Every record that follows should be written out again without any change.

Segment Start: Records for this exercise

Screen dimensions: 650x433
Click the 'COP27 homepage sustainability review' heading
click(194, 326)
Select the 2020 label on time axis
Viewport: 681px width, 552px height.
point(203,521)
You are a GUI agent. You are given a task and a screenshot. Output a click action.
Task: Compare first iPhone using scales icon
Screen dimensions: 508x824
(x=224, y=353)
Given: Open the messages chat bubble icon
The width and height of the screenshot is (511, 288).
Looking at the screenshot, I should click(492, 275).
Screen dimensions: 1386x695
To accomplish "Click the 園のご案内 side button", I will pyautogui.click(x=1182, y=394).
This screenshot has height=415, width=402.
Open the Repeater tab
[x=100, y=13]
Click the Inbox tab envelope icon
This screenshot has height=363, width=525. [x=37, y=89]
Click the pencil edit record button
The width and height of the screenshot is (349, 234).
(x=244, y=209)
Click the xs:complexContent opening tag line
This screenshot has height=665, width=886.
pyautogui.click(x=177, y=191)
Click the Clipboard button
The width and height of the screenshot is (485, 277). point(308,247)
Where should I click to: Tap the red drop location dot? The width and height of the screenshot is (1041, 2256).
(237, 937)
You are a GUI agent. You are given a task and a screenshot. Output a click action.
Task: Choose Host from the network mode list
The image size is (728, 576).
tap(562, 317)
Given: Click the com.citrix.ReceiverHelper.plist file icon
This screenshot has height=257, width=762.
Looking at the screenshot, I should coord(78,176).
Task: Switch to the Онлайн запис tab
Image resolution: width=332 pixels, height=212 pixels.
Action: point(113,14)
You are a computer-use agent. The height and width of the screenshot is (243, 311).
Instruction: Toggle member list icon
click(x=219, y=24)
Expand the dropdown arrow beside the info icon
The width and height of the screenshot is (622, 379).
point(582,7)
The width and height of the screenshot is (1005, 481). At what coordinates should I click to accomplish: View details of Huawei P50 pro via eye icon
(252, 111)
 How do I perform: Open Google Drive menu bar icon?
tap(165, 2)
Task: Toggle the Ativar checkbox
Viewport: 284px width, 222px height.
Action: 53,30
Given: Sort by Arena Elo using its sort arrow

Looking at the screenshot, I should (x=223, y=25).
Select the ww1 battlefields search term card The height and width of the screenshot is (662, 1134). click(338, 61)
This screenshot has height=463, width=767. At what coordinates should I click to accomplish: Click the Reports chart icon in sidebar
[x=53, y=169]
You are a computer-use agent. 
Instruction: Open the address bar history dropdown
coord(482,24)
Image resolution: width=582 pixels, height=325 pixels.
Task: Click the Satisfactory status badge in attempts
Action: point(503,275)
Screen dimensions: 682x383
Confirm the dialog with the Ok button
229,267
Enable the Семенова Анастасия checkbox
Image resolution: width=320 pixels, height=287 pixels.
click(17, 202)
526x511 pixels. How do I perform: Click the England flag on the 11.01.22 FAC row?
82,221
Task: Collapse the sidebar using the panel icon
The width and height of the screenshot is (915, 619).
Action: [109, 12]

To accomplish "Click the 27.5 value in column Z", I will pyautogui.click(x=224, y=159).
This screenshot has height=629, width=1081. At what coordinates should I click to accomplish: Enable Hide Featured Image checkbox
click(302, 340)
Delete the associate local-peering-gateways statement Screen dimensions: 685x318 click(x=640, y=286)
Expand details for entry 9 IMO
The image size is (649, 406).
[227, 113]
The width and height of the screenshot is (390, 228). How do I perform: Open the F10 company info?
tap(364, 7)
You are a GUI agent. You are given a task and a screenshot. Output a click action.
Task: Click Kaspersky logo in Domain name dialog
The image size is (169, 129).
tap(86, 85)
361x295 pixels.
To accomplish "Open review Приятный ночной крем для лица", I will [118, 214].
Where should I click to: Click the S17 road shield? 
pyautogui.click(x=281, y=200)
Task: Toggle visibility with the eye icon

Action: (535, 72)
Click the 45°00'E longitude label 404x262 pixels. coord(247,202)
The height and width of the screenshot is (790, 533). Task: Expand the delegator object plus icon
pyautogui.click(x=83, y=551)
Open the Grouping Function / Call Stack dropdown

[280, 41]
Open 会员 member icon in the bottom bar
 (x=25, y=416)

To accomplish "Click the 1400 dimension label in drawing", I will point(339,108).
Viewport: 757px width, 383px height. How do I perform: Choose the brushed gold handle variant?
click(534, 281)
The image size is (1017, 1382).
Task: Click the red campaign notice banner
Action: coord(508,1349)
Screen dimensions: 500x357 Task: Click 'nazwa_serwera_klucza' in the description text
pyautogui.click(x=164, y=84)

Segment End: Records for this exercise

#### Expected output
Screen dimensions: 650x433
Click the 'COP27 homepage sustainability review' heading
click(194, 326)
Select the 2020 label on time axis
Viewport: 681px width, 552px height.
point(203,521)
You are a GUI agent. You are given a task and a screenshot. Output a click action.
Task: Compare first iPhone using scales icon
Screen dimensions: 508x824
(x=224, y=353)
Given: Open the messages chat bubble icon
The width and height of the screenshot is (511, 288).
Looking at the screenshot, I should click(492, 275).
Screen dimensions: 1386x695
To accomplish "Click the 園のご案内 side button", I will pyautogui.click(x=1182, y=394).
This screenshot has height=415, width=402.
Open the Repeater tab
[x=100, y=13]
Click the Inbox tab envelope icon
This screenshot has height=363, width=525. [x=37, y=89]
Click the pencil edit record button
The width and height of the screenshot is (349, 234).
(x=244, y=209)
Click the xs:complexContent opening tag line
This screenshot has height=665, width=886.
pyautogui.click(x=177, y=191)
Click the Clipboard button
The width and height of the screenshot is (485, 277). point(308,247)
Where should I click to: Tap the red drop location dot? The width and height of the screenshot is (1041, 2256).
(237, 937)
You are a GUI agent. You are given a task and a screenshot. Output a click action.
Task: Choose Host from the network mode list
The image size is (728, 576).
tap(562, 317)
Given: Click the com.citrix.ReceiverHelper.plist file icon
This screenshot has height=257, width=762.
Looking at the screenshot, I should coord(78,176).
Task: Switch to the Онлайн запис tab
Image resolution: width=332 pixels, height=212 pixels.
Action: point(113,14)
You are a computer-use agent. The height and width of the screenshot is (243, 311).
Instruction: Toggle member list icon
click(x=219, y=24)
Expand the dropdown arrow beside the info icon
The width and height of the screenshot is (622, 379).
point(582,7)
The width and height of the screenshot is (1005, 481). At what coordinates should I click to accomplish: View details of Huawei P50 pro via eye icon
(252, 111)
 How do I perform: Open Google Drive menu bar icon?
tap(165, 2)
Task: Toggle the Ativar checkbox
Viewport: 284px width, 222px height.
Action: 53,30
Given: Sort by Arena Elo using its sort arrow

Looking at the screenshot, I should (x=223, y=25).
Select the ww1 battlefields search term card The height and width of the screenshot is (662, 1134). click(338, 61)
This screenshot has height=463, width=767. At what coordinates should I click to accomplish: Click the Reports chart icon in sidebar
[x=53, y=169]
You are a computer-use agent. 
Instruction: Open the address bar history dropdown
coord(482,24)
Image resolution: width=582 pixels, height=325 pixels.
Task: Click the Satisfactory status badge in attempts
Action: point(503,275)
Screen dimensions: 682x383
Confirm the dialog with the Ok button
229,267
Enable the Семенова Анастасия checkbox
Image resolution: width=320 pixels, height=287 pixels.
click(17, 202)
526x511 pixels. How do I perform: Click the England flag on the 11.01.22 FAC row?
82,221
Task: Collapse the sidebar using the panel icon
The width and height of the screenshot is (915, 619).
Action: [109, 12]

To accomplish "Click the 27.5 value in column Z", I will pyautogui.click(x=224, y=159).
This screenshot has height=629, width=1081. At what coordinates should I click to accomplish: Enable Hide Featured Image checkbox
click(302, 340)
Delete the associate local-peering-gateways statement Screen dimensions: 685x318 click(x=640, y=286)
Expand details for entry 9 IMO
The image size is (649, 406).
[227, 113]
The width and height of the screenshot is (390, 228). How do I perform: Open the F10 company info?
tap(364, 7)
You are a GUI agent. You are given a task and a screenshot. Output a click action.
Task: Click Kaspersky logo in Domain name dialog
The image size is (169, 129).
tap(86, 85)
361x295 pixels.
To accomplish "Open review Приятный ночной крем для лица", I will [118, 214].
Where should I click to: Click the S17 road shield? 
pyautogui.click(x=281, y=200)
Task: Toggle visibility with the eye icon

Action: (535, 72)
Click the 45°00'E longitude label 404x262 pixels. coord(247,202)
The height and width of the screenshot is (790, 533). Task: Expand the delegator object plus icon
pyautogui.click(x=83, y=551)
Open the Grouping Function / Call Stack dropdown

[280, 41]
Open 会员 member icon in the bottom bar
 (x=25, y=416)

To accomplish "Click the 1400 dimension label in drawing", I will point(339,108).
Viewport: 757px width, 383px height. How do I perform: Choose the brushed gold handle variant?
click(534, 281)
The image size is (1017, 1382).
Task: Click the red campaign notice banner
Action: coord(508,1349)
Screen dimensions: 500x357 Task: Click 'nazwa_serwera_klucza' in the description text
pyautogui.click(x=164, y=84)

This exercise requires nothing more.